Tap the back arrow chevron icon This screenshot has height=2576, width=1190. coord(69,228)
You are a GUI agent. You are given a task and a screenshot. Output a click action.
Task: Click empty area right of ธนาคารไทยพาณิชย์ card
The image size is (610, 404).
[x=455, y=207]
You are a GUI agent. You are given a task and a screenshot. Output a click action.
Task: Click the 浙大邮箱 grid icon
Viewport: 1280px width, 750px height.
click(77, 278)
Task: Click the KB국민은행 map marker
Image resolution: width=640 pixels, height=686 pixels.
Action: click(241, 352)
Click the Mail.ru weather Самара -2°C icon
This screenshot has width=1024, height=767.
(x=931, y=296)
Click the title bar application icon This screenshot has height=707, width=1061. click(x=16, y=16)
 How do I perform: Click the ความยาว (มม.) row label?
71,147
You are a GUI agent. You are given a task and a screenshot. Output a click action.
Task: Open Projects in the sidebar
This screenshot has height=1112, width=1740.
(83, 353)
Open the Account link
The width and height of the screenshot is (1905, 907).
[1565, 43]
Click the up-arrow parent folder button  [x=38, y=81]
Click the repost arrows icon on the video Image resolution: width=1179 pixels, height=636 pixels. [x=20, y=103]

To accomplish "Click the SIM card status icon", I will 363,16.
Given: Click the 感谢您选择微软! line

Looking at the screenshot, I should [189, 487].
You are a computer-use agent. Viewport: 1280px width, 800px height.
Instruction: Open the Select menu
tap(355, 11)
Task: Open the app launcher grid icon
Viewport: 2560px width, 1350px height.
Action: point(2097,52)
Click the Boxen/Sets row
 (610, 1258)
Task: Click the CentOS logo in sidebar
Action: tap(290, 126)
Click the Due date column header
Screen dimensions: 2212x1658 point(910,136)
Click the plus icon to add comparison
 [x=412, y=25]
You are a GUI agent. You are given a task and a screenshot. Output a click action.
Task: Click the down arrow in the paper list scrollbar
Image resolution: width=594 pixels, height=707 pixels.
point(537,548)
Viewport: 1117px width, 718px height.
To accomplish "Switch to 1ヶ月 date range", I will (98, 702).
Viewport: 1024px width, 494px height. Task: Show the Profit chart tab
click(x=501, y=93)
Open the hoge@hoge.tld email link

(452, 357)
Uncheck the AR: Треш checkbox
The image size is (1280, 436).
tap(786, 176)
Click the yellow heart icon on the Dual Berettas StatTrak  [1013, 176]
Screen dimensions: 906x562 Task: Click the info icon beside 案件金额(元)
┄┄┄┄┄┄
• [EXERCISE DIRECTIONS]: Using the data above, reproduce exactly the lines from the line that contains "Task: Open the app launcher grid icon" through the line that contains "Viewport: 1117px width, 718px height.", including both.

• [EXERCISE OUTPUT]:
Task: Open the app launcher grid icon
Viewport: 2560px width, 1350px height.
Action: point(2097,52)
Click the Boxen/Sets row
 (610, 1258)
Task: Click the CentOS logo in sidebar
Action: tap(290, 126)
Click the Due date column header
Screen dimensions: 2212x1658 point(910,136)
Click the plus icon to add comparison
 [x=412, y=25]
You are a GUI agent. You are given a task and a screenshot. Output a click action.
Task: Click the down arrow in the paper list scrollbar
Image resolution: width=594 pixels, height=707 pixels.
point(537,548)
Viewport: 1117px width, 718px height.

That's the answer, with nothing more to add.